U.S. Sen. Thom Tillis, North Carolina Republican
U.S. Sen. Thom Tillis, North Carolina Republican

The evidence of Republican hypocrisy in pushing through a Supreme Court nominee in an election year is abundant, but still this little tale of Sen. Thom Tillis’ reversal should be added to the pile.

A Massachusetts man wrote to The News & Observer last week recounting his encounter with the senator. Mark Sternman was an employee of the Massachusetts Development Finance Agency when he went to a Boston meeting of the New England Council, a nonpartisan alliance of businesses, academic and health institutions that support economic development. The council regularly hears from elected officials and business leaders. On April 11, 2017, the featured speaker was North Carolina Sen. Thom Tillis.

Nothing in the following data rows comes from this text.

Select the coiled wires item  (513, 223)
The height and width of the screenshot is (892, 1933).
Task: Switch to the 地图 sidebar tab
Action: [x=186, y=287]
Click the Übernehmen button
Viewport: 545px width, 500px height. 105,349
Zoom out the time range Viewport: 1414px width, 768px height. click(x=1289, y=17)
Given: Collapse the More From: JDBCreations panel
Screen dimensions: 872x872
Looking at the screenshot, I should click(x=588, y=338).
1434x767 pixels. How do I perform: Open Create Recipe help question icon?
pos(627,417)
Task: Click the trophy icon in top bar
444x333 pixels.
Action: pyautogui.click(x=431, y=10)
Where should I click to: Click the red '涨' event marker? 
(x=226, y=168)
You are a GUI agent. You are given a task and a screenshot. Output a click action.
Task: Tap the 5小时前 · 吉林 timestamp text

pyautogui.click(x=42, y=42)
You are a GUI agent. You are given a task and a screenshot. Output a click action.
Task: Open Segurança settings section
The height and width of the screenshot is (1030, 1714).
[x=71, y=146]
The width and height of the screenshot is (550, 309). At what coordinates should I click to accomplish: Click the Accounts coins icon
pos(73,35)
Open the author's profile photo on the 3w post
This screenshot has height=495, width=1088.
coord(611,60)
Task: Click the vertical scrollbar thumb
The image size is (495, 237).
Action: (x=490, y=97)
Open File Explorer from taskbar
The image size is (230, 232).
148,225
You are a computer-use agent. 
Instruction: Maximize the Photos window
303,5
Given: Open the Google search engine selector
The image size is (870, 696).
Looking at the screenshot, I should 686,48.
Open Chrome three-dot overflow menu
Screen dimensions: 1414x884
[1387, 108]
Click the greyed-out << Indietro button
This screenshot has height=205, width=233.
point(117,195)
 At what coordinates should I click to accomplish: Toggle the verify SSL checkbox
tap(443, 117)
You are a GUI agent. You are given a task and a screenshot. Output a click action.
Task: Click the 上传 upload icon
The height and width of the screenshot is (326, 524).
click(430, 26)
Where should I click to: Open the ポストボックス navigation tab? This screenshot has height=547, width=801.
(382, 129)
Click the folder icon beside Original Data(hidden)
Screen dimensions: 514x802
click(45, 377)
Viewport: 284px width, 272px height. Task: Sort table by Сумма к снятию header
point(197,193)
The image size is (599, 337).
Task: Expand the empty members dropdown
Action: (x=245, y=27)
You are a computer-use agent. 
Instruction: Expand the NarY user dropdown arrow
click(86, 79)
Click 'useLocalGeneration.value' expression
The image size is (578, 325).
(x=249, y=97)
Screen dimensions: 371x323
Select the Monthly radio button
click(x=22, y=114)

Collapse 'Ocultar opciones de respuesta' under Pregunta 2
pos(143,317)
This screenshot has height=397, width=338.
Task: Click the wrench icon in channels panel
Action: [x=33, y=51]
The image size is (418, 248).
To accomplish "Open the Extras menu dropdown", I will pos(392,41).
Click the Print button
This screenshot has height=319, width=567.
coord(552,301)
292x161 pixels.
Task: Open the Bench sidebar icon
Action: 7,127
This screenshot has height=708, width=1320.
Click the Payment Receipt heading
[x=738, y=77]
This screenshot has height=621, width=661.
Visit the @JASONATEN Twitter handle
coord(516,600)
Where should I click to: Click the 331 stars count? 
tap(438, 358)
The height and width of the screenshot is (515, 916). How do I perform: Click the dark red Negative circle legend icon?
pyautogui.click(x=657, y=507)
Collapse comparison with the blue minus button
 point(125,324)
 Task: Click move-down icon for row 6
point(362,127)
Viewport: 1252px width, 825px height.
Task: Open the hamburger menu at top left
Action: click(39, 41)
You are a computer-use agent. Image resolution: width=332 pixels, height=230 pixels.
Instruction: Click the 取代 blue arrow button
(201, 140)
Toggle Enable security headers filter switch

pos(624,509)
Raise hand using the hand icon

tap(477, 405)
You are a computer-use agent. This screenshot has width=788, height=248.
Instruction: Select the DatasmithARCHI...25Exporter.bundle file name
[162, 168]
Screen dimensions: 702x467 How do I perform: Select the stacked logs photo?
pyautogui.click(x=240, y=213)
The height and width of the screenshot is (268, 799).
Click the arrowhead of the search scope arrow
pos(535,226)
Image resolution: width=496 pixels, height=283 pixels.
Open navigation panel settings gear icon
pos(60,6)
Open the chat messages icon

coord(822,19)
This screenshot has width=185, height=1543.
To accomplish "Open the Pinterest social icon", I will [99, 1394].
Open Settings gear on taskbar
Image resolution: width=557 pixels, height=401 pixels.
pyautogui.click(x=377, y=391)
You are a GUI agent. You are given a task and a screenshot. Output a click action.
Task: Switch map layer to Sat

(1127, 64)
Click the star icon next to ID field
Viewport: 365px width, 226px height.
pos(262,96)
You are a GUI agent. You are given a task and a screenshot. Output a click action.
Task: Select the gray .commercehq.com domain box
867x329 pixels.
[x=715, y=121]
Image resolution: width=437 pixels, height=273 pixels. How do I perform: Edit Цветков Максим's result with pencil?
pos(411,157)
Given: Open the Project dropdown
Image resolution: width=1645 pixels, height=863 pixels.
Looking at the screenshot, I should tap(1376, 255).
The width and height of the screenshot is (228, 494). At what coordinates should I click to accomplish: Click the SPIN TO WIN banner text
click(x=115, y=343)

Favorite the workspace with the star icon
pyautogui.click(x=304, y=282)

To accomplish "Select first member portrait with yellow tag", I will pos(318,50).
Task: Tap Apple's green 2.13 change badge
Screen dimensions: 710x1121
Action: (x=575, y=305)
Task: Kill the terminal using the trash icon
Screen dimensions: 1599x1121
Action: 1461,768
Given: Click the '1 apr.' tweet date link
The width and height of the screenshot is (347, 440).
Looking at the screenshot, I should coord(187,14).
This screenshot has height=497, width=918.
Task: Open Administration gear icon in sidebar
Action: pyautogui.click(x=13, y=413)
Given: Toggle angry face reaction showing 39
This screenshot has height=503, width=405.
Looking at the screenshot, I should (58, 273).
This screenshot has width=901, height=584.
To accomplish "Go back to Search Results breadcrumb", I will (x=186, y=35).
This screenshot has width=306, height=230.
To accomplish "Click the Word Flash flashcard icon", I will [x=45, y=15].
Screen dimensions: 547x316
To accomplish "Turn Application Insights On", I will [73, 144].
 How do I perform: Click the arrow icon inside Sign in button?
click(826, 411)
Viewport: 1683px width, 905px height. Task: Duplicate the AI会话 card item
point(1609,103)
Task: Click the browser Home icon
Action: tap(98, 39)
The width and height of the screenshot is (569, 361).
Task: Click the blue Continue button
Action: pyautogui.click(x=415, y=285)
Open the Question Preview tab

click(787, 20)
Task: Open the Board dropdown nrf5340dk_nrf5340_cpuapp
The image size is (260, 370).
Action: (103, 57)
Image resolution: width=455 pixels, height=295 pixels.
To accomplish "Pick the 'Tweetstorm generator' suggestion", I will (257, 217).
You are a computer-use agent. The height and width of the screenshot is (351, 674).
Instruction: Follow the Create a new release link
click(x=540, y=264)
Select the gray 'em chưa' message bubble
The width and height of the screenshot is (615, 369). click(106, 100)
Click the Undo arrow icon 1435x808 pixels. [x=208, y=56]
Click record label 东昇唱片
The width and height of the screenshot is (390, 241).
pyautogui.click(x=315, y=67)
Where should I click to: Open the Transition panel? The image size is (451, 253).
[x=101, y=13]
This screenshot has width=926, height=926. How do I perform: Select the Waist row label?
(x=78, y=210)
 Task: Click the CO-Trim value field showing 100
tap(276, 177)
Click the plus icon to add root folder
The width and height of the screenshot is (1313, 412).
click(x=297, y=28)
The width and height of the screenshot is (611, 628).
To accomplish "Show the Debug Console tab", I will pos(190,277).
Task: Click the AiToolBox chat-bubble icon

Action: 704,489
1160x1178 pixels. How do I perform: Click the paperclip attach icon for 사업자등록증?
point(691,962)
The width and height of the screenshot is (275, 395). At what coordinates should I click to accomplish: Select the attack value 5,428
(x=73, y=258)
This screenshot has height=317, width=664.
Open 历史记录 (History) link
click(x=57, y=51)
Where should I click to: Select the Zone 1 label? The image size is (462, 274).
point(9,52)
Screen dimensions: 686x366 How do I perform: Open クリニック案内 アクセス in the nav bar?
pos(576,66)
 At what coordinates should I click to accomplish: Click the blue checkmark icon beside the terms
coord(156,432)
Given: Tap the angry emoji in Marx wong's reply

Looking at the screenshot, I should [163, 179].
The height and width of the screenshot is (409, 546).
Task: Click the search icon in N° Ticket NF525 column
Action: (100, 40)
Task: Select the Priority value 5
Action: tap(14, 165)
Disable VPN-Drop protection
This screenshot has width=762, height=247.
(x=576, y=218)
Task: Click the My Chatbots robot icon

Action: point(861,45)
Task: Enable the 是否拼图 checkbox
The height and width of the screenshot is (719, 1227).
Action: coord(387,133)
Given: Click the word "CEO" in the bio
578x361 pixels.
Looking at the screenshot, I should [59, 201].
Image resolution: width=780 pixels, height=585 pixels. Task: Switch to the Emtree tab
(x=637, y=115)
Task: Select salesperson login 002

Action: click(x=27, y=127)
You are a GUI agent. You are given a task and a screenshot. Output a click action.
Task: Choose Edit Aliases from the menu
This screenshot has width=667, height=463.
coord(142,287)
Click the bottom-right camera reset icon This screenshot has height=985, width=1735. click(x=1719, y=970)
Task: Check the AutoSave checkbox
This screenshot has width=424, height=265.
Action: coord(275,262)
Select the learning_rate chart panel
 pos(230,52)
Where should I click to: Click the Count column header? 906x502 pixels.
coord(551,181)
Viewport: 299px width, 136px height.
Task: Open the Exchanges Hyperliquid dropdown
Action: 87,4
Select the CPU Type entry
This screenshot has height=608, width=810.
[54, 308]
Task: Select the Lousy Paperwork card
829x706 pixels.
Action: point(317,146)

Sternman has attended many of the meetings, hearing mostly from Massachusetts politicians. But he keenly remembers the Tillis visit because North Carolina’s junior senator spoke with him personally. After Tillis delivered his remarks, he took questions from the audience. Sternman said he asked about the Senate’s refusal to consider President Obama’s Supreme Court nominee, Merrick Garland, in 2016. Tillis assured him that if a similar situation arose involving a president of his own party, he would also refuse to consider a Supreme Court nominee in an election year.

As the meeting was breaking up, Sternman said Tillis approached him and repeated his vow to treat a Republican president’s possible election-year nominee just as he had treated Obama’s.

“That impressed me. He went out of his way to reemphasize the point by looking me in the eye and saying, ‘I’m telling you the truth,’ ” Sternman said. “He shook my hand and thanked me for the question.”

All that came back to Sternman last week as President Trump announced he would appoint a replacement for Justice Ruth Bader Ginsburg one day after she died on Sept. 18 and just weeks before the Nov. 3 election. Tillis immediately said he would support Trump’s nominee even before the president announced his nomination of U.S. Court of Appeals Judge Amy Coney Barrett.

“When I heard Ginsburg died, I immediately flashed back to the conversation and thought: What is he going to do?” Sternman said. “To hear his position in 2017 was the complete opposite in 2020 was pretty disappointing.”

The Tillis campaign did not respond to a request for comment. The New England Council’s website does indicate that Tillis was the speaker on April 11, 2017.

Sternman is not nonpartisan. He now works for a Democratic state senator in Massachusetts. But his account of Tillis’ statement corresponds with the senator’s words on the floor of the Senate in 2016 when he said, “It is essential to the institution of the Senate and to the very health of our republic to not launch our nation into a partisan, divisive confirmation battle during the very same time the American people are casting their ballots to elect our next president.”

In 1988, Sternman went to the U.S. Supreme Court to watch his father, a corporate lawyer in New York City, argue a case there. He remembers that Chief Justice William Rehnquist recused himself because he had a relative connected to the case. Justice William Brennan presided instead.

His memory of the court’s scrupulous approach to objectivity is challenged by raw Supreme Court politics in Congress. “For 30 years I had this familial connection to the court and how it should work,” he said. “This isn’t my understanding of how the process should work.”

Sternman had been impressed by the North Carolina senator who took time after a speech to seek him out and thank him for his question. Now he feels betrayed by the answer.

“For someone seeking election for one of the highest offices in the land, saying something that wasn’t true at the time, or wasn’t true as soon as it was put to the test, is really disappointing.”